RADIO MARIA. Giovedì 28-4-2022 ore 10:30

I PROMESI SPOSI E IL SUGO DELLA STORIA.

Chi era davvero la monaca di Monza?

LA SVENTURATA NON RISPOSE E MORÌ IN ODORE DI SANTITÀ

 Per ricostruire la realtà storica della monaca di Monza è indispensabile leggere gli atti del processo, resi accessibili a tutti solo dopo la loro pubblicazione nel 1985, autorizzata dall’arcivescovo Carlo Maria Martini in occasione del secondo centenario della nascita del Manzoni. Il testo originale del processo si trova nell’archivio della Curia Arcivescovile di Milano.

Pochi lo lessero nei secoli precedenti: nel Seicento Ripamonti, nell’Ottocento Dandolo e Manzoni e nel Novecento Mazzucchelli, che, trascrivendolo anche se non del tutto fedelmente, ottenne un grande successo di vendite.

Tra l’altro Manzoni poté consultare gli atti solo tra il 1835 e il 1840, quando la storia della monaca aveva già preso forma definitiva con la prima edizione dei Promessi sposi (1827). Di certo lo scrittore non li consultò integralmente e dovette in gran parte avvalersi delle Historiae patriae di Giuseppe Ripamonti, pubblicate tra il 1641 e il 1643. Nel romanzo non solo non compare il nome della monaca, che era a Manzoni sconosciuto, ma neppure quello del casato. Per quale motivo lo scrittore operò questa omissione? Forse per non ledere il nome della casata della monaca? Non crediamo che le ragioni possano essere queste. Nell’Ottocento la famiglia nobiliare in questione era in grave declino.
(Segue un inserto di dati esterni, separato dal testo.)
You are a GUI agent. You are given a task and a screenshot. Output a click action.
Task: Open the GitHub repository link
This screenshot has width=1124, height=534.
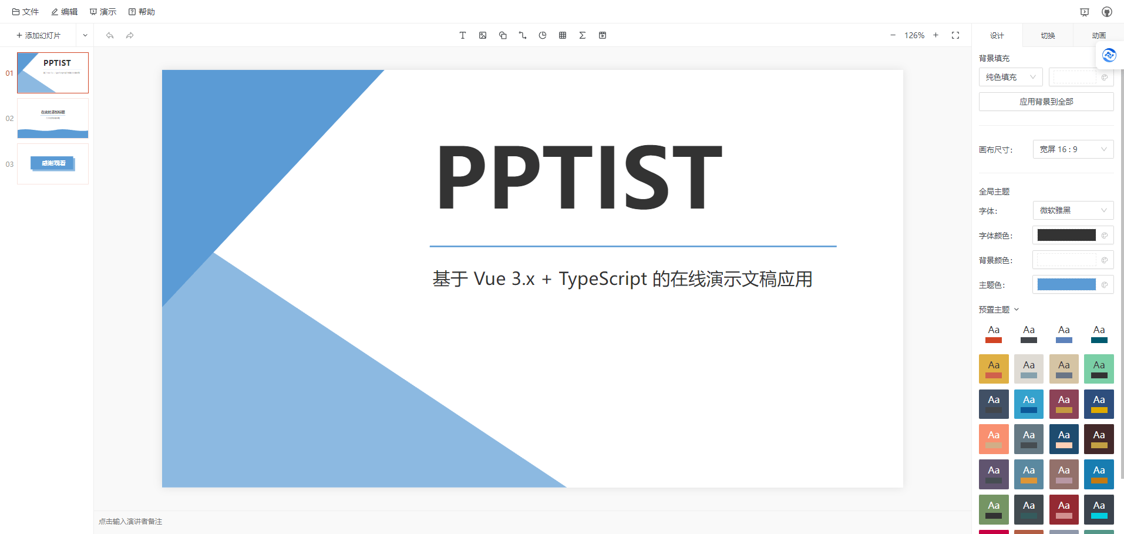pos(1107,11)
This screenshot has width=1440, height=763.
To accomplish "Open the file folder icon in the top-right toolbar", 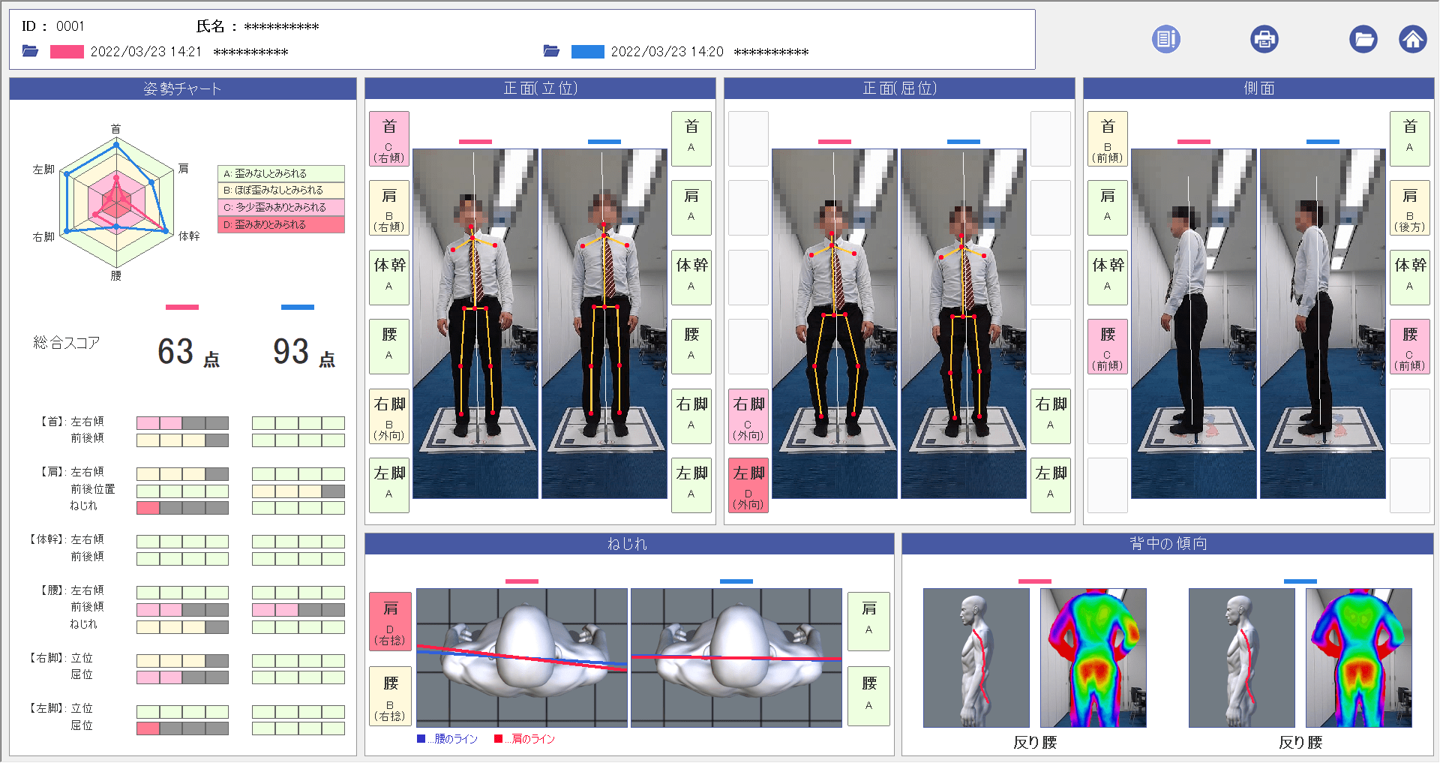I will click(1364, 39).
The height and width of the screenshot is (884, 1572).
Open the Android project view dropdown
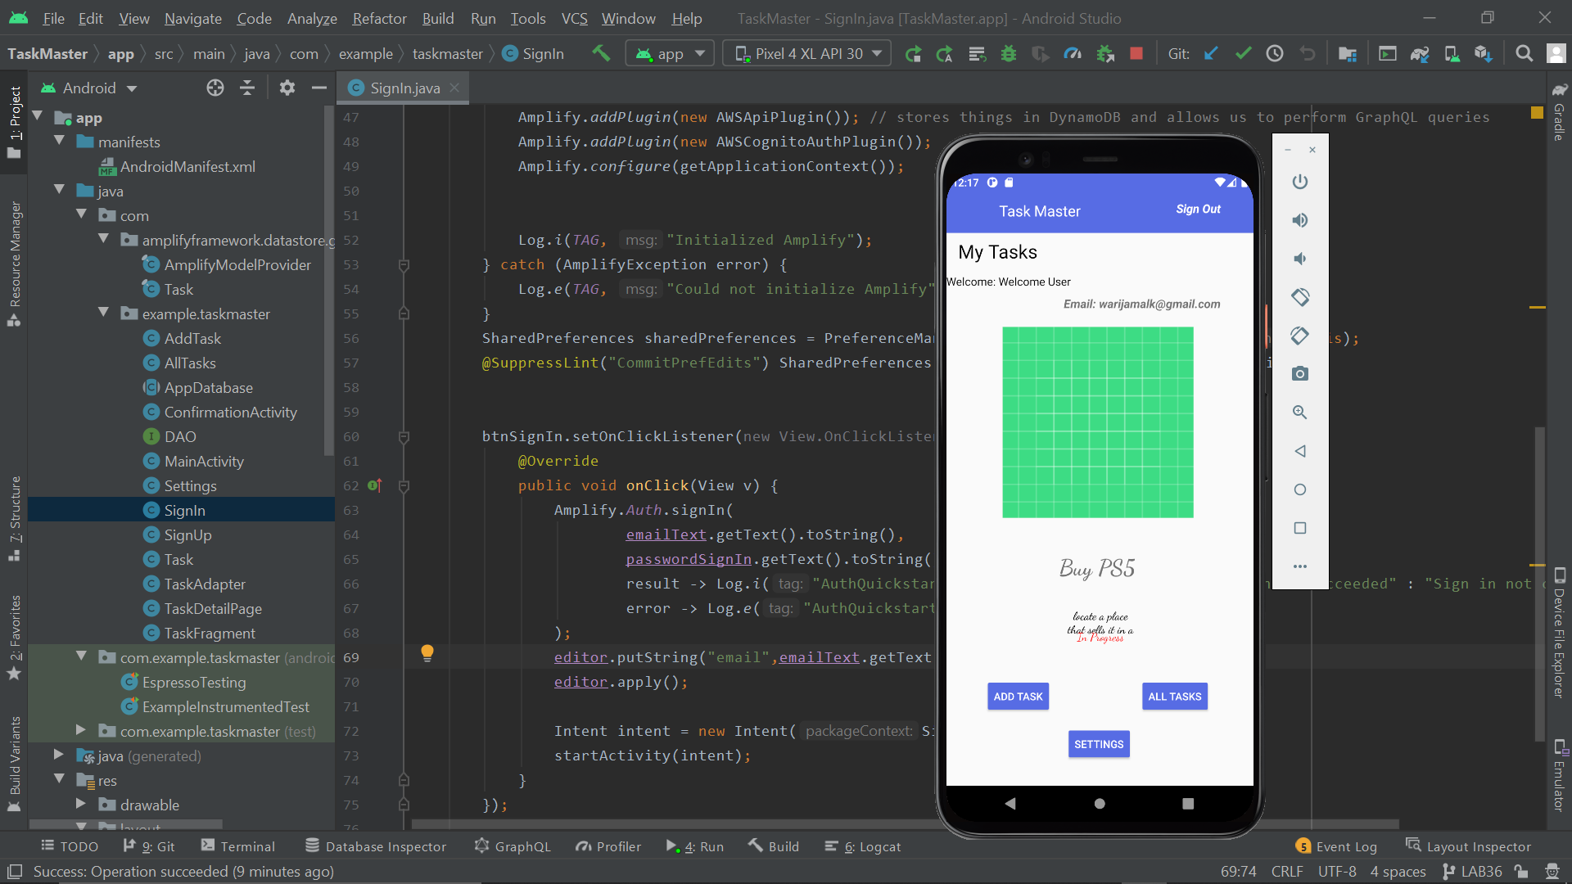click(89, 88)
L’ipotesi più attendibile è che Manzoni volesse rispettare il lavoro e l’opinione dell’arcivescovo Federigo Borromeo che intrattenne un lungo rapporto epistolare con la monaca e che era profondamente convinto del cambiamento di quella donna che condusse dopo il processo una vita di stenti e di penitenza.

La lettura degli atti riserva non poche sorprese.